#### TASK:
Go through the records below and write each one out again unchanged.
*** Opening of DATA RECORDS ***
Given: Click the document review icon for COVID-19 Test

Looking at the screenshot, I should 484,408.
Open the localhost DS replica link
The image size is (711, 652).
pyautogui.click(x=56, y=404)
*** Close of DATA RECORDS ***
#### RESPONSE TO THIS EXERCISE:
Given: Click the document review icon for COVID-19 Test

Looking at the screenshot, I should 484,408.
Open the localhost DS replica link
The image size is (711, 652).
pyautogui.click(x=56, y=404)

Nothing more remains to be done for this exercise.